> REQUIRED WORK
Please transcribe everything from the line containing "Given: Click the black glasses product photo" down to the line containing "Looking at the", with both of those lines included, and leave the pictures out.

> EXCERPTED RECORDS
☆ ☆ ☆ ☆ ☆

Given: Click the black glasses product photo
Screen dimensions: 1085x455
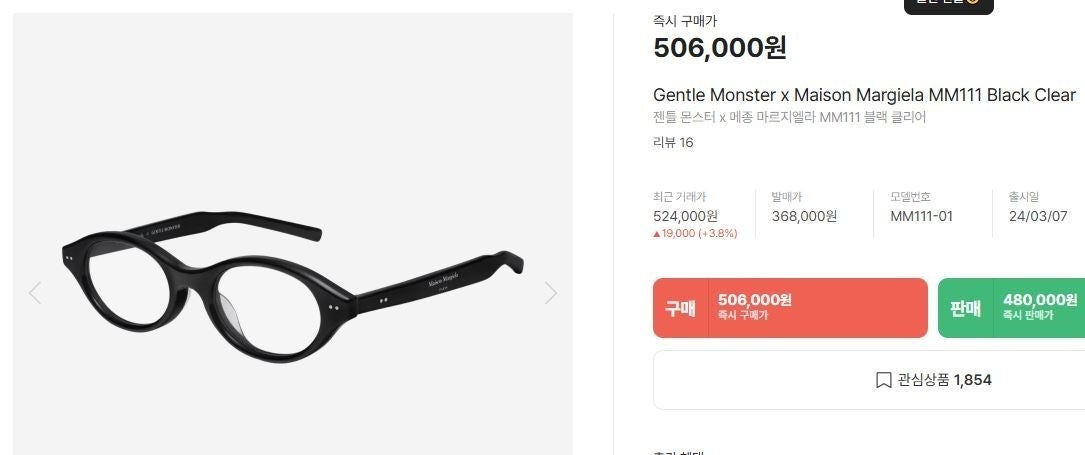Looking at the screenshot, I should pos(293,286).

☆ ☆ ☆ ☆ ☆

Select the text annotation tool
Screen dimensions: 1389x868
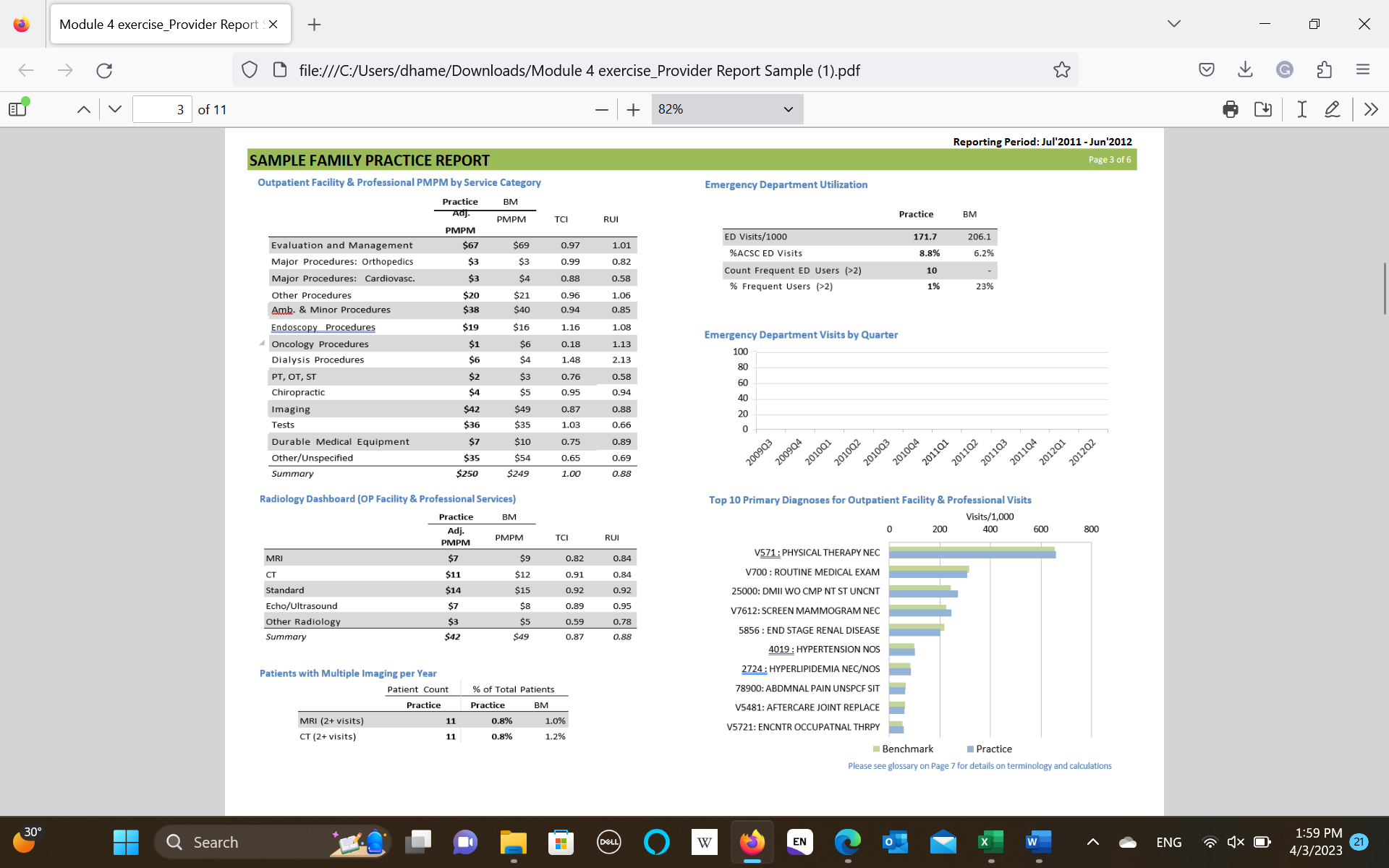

☆ ☆ ☆ ☆ ☆

> EXPECTED OUTPUT
Given: Click the black glasses product photo
Screen dimensions: 1085x455
Looking at the screenshot, I should pos(293,286).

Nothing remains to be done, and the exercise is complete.